> _Page extract_
## Begin

A new rover to land on Mars

07.20.2020, by
Reading time: 6 minutes
Artist's rendition of the NASA Perseverance rover scheduled to land on Mars on February 18, 2021.
The Mars 2020 mission is scheduled to launch at the end of July. Its goal is to land the Perseverance rover on the Red Planet and collect samples in the hope of finding signs of past life.

While Mars remains an inexhaustible source of inspiration for Hollywood films, it equally fascinates NASA, which has made its exploration a priority. Since the early 2000s, the US space agency has successfully carried out eight missions1 designed to study its geological and climate history. The next step in this programme is the upcoming launch from Cape Canaveral of a massive Atlas V rocket carrying the Perseverance rover on a new mission dubbed Mars 2020, which will land on the Red Planet on 18 February 2021. 

Packed with cameras and high-tech scientific instruments, the rover, approximately the size of a car, aims to answer the question that has been nagging the astrophysics community ever since the early days of Martian exploration: could Mars have once been home to life? “After focusing on the presence of water on the planet and on its habitability, Mars 2020 marks the third and latest step in a series of missions, and will be primarily dedicated to the search for signs of fossil life," says Sylvestre Maurice, an astronomer at the IRAP2 in Toulouse (southwestern France). With the support of around 200 scientists, engineers and technicians from several CNRS and French university laboratories,3 the scientist helped develop the SuperCam laser camera, one of seven scientific instruments carried by the Perseverance rover. Based on many of the features of the Curiosity rover’s ChemCam deployed on Mars in 2012, SuperCam was enhanced with new functionalities such as Raman and infrared spectrometers. “These techniques, the first of their kind to be used on the Red Planet, can identify bonds between atoms and the way in which molecules are organised. As a result, they are able to detect complex structures favourable to the preservation of biosignatures in SuperCam’s targets,” he explains.

## End

> _Supplied data_
## Begin

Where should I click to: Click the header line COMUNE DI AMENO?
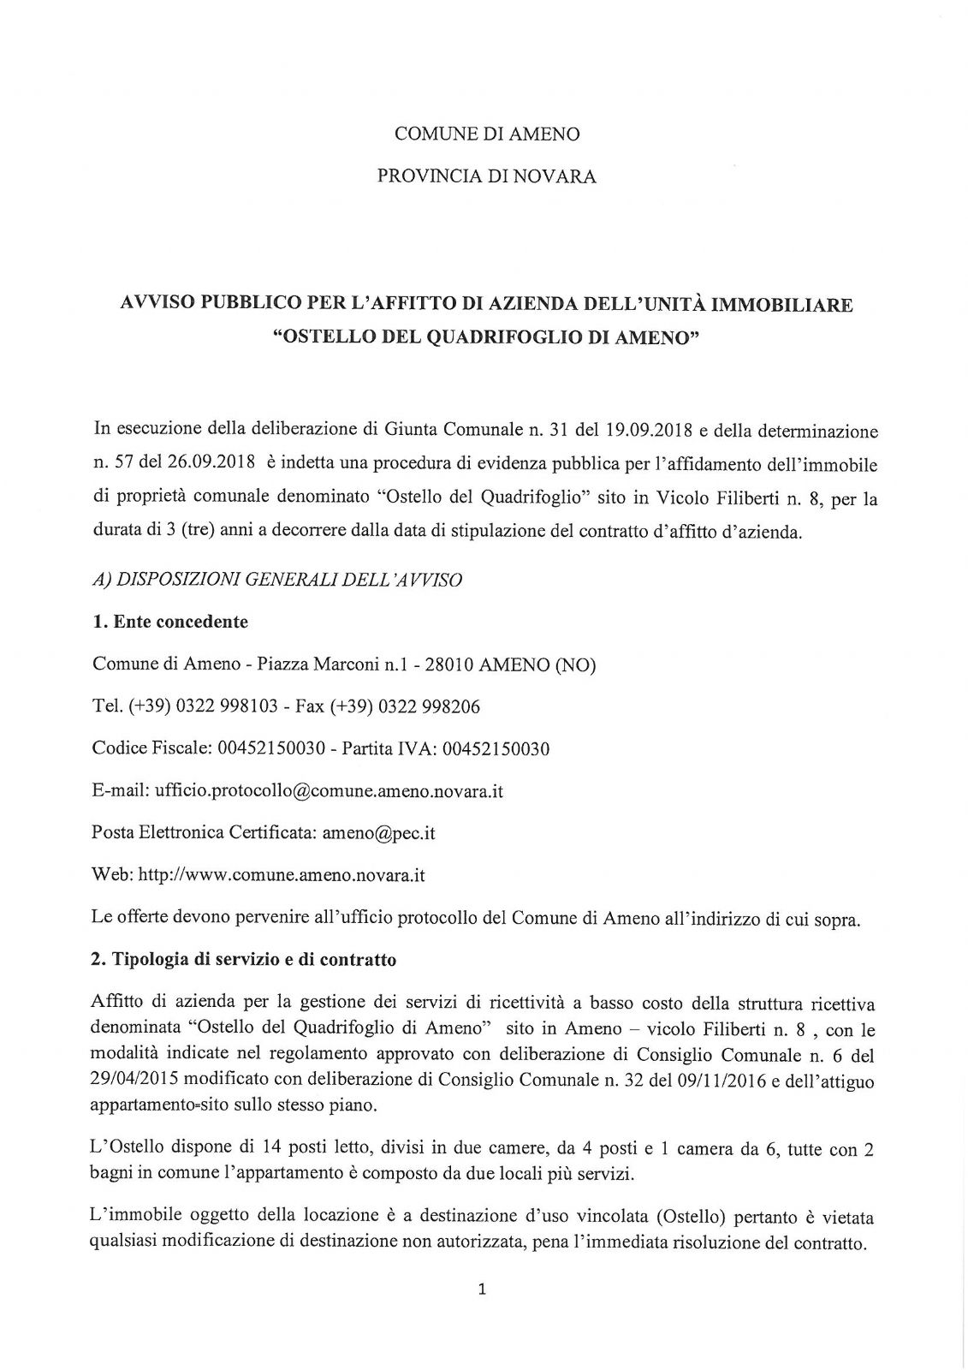tap(486, 134)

## End

> _What to work on_
1. In the Mars rover article, which instrument aboard Perseverance did Sylvestre Maurice help develop?
2. Carry the Mars rover article forward, picking up after its final sentence.

> _The results_
1. The SuperCam laser camera.

2.
Engineers install the SuperCam instrument on the Perseverance rover at NASA's Jet Propulsion Laboratory (JPL) in Pasadena, California on June 25, 2019.
Engineers install the SuperCam instrument on the Perseverance rover at NASA's Jet Propulsion Laboratory (JPL) in Pasadena, California on June 25, 2019.

Landing on an ancient lakebed

To maximise their chances in the search for Martian biosignatures, the Mars 2020 team chose the Jezero crater as their landing site. Approximately 3.5 billion years ago, this area, 45 kilometres in diameter, was home to a vast lake to which several rivers converged, forming deltas whose remains are still visible today.  The very early presence of water, together with extensive sedimentary deposits, makes Jezero a particularly promising environment for the detection of traces of life. The site also includes a wide range of geological features, which will help Mars 2020 achieve its other primary goal, namely the collection of some thirty soil core and rock samples reflecting the geological diversity of the planet. “Once the samples have been enclosed in metal tubes kept inside the rover, they will be sealed and stored on the Martian surface, and eventually brought back to Earth during a future sample return mission scheduled by 2030,” Maurice explains.  

View of the Jezero crater, the landing site chosen for the Mars 2020 mission. 3.5 billion years ago, this area housed a large lake and traces of fossilized microbial life may have been preserved there.
View of the Jezero crater, the landing site chosen for the Mars 2020 mission. 3.5 billion years ago, this area housed a large lake and traces of fossilized microbial life may have been preserved there.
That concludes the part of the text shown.